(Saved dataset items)
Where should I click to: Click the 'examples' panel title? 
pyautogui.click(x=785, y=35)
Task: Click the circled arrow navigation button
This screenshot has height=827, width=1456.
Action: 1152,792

AIM: Reproduce every line of the records above word for word, changing nothing.

CORRECT ANSWER:
Where should I click to: Click the 'examples' panel title? 
pyautogui.click(x=785, y=35)
Task: Click the circled arrow navigation button
This screenshot has height=827, width=1456.
Action: 1152,792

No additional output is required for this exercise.